Set problem:
Convert the data, from its first line through the line containing "What do you see at coordinates (1274, 470)", into a numbered list with blank lines left out.

Listing:
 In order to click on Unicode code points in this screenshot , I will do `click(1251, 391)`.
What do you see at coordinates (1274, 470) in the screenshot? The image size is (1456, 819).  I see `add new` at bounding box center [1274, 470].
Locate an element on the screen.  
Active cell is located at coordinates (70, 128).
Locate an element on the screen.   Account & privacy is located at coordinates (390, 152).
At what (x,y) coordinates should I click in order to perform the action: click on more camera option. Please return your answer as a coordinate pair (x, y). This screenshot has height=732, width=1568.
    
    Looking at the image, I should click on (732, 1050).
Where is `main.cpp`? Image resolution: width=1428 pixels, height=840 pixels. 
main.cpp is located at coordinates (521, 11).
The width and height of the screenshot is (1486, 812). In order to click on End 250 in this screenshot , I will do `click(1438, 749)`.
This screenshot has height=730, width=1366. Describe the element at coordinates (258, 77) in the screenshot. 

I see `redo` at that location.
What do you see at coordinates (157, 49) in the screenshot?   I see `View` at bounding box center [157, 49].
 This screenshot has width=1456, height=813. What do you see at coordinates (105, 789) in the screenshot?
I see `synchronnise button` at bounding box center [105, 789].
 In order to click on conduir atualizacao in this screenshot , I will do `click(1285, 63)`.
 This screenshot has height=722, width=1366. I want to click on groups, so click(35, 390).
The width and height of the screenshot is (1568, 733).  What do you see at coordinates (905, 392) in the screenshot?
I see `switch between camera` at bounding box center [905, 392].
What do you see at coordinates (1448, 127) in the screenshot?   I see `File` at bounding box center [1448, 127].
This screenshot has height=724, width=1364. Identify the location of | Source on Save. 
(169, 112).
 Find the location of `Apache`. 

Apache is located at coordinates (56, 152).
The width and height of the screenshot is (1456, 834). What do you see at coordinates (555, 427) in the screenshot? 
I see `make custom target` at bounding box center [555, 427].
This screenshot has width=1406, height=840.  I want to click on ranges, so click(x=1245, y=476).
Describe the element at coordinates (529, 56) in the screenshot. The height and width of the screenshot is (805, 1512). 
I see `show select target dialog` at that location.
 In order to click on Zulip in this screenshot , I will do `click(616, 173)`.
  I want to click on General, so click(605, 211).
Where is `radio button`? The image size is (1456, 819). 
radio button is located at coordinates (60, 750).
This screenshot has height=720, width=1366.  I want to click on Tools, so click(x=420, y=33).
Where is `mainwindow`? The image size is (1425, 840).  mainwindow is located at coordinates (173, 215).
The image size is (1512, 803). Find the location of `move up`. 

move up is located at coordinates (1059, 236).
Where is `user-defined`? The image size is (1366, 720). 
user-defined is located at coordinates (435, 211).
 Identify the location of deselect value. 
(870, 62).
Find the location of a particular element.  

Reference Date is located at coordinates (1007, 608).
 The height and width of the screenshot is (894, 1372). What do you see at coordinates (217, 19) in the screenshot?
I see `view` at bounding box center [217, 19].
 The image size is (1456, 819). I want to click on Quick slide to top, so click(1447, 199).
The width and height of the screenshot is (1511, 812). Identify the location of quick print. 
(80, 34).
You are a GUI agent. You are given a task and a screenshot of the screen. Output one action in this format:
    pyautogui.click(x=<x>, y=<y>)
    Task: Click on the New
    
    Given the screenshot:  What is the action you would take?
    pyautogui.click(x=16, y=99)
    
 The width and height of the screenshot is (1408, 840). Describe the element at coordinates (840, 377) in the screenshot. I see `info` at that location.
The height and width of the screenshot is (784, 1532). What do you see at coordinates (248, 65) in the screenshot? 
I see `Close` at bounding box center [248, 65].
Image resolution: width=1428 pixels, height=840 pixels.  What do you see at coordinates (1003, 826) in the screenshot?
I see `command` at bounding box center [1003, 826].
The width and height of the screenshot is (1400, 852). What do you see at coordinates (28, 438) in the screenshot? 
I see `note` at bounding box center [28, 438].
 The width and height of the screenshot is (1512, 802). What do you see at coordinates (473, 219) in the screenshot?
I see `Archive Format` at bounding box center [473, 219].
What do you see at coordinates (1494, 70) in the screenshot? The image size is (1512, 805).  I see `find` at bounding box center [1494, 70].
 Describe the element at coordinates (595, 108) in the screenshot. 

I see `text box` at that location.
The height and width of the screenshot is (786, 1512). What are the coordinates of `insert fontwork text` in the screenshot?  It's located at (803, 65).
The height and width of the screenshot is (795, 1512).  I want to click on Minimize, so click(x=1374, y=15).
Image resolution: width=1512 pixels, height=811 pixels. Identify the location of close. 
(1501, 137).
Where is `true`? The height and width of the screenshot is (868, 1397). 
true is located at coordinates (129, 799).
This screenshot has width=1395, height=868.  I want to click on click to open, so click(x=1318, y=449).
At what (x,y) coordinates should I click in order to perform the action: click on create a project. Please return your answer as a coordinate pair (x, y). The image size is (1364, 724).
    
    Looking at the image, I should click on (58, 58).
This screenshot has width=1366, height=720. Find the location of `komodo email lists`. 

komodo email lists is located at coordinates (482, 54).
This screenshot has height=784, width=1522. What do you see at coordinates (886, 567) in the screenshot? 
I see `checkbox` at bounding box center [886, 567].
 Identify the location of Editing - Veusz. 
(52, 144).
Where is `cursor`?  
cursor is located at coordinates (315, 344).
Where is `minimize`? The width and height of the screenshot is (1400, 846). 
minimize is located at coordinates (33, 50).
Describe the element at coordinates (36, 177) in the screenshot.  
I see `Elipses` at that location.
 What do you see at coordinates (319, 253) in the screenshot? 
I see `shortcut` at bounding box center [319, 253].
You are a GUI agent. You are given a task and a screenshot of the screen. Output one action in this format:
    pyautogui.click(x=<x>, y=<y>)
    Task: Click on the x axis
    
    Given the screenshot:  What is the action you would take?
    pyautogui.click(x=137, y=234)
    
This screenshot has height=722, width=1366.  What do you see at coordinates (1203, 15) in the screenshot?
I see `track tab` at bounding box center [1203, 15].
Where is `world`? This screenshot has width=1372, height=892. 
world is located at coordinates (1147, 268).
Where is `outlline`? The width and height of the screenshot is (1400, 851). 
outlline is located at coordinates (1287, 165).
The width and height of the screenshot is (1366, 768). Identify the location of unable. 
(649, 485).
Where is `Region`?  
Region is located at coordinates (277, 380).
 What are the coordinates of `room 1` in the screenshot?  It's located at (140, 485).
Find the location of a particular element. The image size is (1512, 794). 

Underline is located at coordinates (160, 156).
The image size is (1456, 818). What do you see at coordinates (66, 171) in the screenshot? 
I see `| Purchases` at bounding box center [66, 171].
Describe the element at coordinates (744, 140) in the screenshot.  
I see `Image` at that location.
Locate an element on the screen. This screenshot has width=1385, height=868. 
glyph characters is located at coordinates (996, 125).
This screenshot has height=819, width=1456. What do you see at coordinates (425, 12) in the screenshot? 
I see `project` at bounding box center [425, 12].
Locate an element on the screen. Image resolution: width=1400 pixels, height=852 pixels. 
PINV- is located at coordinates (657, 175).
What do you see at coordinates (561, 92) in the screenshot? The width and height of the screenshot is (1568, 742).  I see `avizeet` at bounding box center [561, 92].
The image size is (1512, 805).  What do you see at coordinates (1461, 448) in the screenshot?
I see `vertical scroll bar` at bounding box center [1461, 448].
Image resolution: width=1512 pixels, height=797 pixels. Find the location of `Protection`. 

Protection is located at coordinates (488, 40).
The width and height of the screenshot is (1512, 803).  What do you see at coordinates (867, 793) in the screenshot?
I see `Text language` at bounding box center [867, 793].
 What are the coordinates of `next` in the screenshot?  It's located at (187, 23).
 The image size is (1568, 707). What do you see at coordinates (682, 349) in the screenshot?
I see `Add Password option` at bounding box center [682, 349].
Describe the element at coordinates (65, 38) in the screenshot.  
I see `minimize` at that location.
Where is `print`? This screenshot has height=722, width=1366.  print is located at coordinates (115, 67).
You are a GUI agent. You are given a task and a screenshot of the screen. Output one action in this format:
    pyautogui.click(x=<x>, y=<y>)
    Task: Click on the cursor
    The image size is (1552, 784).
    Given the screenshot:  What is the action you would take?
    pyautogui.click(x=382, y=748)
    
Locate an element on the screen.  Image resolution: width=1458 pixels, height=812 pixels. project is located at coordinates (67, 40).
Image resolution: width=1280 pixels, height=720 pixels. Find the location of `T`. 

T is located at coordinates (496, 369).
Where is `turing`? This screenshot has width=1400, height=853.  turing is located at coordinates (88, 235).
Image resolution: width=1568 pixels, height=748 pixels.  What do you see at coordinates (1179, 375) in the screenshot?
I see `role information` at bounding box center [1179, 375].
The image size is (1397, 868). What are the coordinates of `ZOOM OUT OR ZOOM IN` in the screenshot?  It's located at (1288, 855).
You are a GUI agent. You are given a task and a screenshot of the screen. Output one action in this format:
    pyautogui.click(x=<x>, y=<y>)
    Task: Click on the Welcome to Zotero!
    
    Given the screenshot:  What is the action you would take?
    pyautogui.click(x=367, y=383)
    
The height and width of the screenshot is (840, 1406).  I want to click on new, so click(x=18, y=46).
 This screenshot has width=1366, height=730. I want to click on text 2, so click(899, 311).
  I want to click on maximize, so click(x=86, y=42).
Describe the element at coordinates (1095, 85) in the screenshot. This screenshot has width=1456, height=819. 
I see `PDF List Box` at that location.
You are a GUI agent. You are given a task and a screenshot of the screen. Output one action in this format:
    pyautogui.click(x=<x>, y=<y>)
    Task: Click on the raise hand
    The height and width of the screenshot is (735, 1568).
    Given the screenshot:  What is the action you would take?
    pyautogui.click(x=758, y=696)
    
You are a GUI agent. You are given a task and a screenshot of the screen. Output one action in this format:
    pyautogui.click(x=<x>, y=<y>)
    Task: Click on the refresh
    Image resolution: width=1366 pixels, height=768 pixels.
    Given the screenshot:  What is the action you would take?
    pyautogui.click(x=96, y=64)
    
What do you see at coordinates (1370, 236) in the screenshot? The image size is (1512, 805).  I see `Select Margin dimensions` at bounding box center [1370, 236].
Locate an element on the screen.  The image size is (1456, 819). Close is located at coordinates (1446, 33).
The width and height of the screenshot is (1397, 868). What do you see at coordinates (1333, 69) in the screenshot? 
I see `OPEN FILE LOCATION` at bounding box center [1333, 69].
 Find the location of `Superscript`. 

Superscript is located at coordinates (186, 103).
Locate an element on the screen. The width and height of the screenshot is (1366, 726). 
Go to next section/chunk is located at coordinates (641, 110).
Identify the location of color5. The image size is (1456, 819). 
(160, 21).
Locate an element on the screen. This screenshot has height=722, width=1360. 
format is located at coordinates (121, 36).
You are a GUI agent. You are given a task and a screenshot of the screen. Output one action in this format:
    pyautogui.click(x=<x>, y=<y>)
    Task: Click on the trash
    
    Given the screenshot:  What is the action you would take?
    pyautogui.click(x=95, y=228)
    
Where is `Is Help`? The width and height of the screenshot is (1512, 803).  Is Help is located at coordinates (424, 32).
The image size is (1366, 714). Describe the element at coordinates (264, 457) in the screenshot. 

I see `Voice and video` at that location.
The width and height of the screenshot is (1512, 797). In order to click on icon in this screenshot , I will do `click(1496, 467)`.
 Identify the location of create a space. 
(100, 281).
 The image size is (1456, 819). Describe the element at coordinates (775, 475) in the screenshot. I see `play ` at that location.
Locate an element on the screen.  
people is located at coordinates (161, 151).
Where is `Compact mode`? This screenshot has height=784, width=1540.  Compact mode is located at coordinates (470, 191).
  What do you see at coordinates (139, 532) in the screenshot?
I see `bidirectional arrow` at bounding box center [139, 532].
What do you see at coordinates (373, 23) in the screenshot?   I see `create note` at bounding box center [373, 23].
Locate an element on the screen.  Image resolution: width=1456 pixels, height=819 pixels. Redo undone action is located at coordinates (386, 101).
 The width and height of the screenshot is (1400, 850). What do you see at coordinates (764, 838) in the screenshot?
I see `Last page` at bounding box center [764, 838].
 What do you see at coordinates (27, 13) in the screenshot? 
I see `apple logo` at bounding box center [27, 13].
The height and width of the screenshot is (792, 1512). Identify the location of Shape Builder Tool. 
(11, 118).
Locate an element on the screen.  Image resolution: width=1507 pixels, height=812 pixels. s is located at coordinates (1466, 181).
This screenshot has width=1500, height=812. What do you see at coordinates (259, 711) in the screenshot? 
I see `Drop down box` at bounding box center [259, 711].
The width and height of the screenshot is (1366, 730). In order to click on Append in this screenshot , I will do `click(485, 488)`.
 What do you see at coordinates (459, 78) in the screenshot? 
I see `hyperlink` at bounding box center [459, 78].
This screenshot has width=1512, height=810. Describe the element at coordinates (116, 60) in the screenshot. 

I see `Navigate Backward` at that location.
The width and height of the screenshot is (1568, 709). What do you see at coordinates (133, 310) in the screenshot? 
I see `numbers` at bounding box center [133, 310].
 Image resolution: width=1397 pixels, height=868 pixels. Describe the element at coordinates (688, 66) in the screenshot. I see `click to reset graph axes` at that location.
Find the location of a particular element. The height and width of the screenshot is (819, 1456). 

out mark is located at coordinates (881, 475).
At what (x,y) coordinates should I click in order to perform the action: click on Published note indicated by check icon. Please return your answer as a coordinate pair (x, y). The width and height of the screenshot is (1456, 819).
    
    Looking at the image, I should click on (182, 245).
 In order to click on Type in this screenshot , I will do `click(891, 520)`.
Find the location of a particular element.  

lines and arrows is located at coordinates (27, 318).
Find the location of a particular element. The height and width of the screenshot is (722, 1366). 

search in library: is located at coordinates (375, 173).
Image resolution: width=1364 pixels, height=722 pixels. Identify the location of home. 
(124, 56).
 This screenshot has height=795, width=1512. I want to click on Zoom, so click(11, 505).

Answer:
1.  In order to click on Unicode code points in this screenshot , I will do `click(1251, 391)`.
2. What do you see at coordinates (1274, 470) in the screenshot? The image size is (1456, 819).  I see `add new` at bounding box center [1274, 470].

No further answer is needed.